January 21, 2016

Practical Software Architecture, Swift Style

The main software architecture pattern in iOS is model-view-controller (MVC), but when projects hit a certain level of complexity the fact that large amounts of code end up living in the ViewController layer in iOS can start to get ugly and hard to work with. This has lead to borrowing patterns from the model-view-viewmodel (MVVM) pattern in many projects at work.

In Objective-C this meant making heavy use of data bindings between the view- model and view layer, with RZDataBinding helping to take a lot of the rough edges off of data bindings. In most cases, this worked really well, and things like coalescing updates took care of many of the edge cases like notification storms or bad intermediate state being generated.

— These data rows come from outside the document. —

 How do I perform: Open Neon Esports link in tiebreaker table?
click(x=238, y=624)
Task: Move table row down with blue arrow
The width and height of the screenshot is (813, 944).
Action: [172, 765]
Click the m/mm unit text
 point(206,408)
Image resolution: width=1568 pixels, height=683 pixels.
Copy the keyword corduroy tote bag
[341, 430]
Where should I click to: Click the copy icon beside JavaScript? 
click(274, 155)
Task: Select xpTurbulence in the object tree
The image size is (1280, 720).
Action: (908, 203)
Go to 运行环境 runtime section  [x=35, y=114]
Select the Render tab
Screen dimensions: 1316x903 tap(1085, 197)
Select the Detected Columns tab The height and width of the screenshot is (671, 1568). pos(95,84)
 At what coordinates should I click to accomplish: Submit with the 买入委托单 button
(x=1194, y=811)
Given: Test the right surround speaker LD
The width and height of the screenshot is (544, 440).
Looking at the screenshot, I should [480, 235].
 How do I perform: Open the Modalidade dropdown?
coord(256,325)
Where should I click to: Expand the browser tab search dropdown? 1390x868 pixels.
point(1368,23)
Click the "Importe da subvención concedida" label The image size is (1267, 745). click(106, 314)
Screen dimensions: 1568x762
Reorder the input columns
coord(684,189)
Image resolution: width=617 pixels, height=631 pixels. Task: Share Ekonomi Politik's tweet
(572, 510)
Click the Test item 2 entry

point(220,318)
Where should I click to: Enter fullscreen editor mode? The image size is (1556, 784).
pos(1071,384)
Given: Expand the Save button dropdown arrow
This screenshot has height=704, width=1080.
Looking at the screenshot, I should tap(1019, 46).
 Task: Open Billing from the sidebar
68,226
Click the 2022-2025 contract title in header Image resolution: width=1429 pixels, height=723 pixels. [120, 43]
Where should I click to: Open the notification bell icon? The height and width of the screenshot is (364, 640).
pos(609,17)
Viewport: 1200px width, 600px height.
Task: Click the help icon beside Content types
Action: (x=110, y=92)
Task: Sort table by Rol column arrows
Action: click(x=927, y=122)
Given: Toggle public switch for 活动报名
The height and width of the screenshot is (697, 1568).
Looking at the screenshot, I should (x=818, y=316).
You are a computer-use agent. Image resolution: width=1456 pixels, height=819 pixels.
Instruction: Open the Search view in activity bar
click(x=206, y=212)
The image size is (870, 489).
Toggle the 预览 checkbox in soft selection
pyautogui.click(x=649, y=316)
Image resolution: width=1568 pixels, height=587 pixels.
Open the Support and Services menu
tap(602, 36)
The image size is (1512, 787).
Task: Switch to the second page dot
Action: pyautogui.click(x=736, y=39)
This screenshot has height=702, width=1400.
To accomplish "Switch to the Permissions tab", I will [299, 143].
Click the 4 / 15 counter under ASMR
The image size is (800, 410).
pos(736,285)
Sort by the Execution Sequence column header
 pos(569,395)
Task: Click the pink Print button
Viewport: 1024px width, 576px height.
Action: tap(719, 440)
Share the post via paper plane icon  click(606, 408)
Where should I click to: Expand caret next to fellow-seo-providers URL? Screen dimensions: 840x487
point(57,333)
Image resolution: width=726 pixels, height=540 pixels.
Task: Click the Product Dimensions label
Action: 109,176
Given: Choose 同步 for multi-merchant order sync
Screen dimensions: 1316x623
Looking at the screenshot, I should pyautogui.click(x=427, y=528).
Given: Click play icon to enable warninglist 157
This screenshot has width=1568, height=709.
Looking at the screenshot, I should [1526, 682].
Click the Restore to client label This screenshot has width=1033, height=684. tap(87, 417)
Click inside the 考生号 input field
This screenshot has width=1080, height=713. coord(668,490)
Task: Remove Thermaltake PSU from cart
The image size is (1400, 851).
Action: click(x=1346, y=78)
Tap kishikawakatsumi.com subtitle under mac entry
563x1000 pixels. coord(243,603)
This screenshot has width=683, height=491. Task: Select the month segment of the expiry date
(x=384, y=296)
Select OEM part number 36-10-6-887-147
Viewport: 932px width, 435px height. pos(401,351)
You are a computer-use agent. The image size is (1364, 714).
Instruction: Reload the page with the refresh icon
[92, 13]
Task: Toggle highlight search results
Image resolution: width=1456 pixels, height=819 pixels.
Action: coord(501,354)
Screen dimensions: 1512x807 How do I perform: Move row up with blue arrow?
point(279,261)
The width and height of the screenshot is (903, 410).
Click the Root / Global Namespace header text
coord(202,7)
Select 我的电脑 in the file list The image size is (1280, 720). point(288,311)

In Swift, there isn’t a clear win for data binding yet, so we’ve pulled back on the “bind everything” side of MVVM. One pattern that I’ve found useful is keeping view models as lightweight structs, having all of their internal values immutable, and generating a new view-model and replacing it on the view, which updates on didSet for view viewModel variable.

Overall, it’s leading to more thinner layers in an app, because it means the viewModel doesn’t contain any intelligence about self updating, which moves the self updating logic into the viewController, or into a services layer object that that produces a model object, which then can be parsed into the appropriate view-model.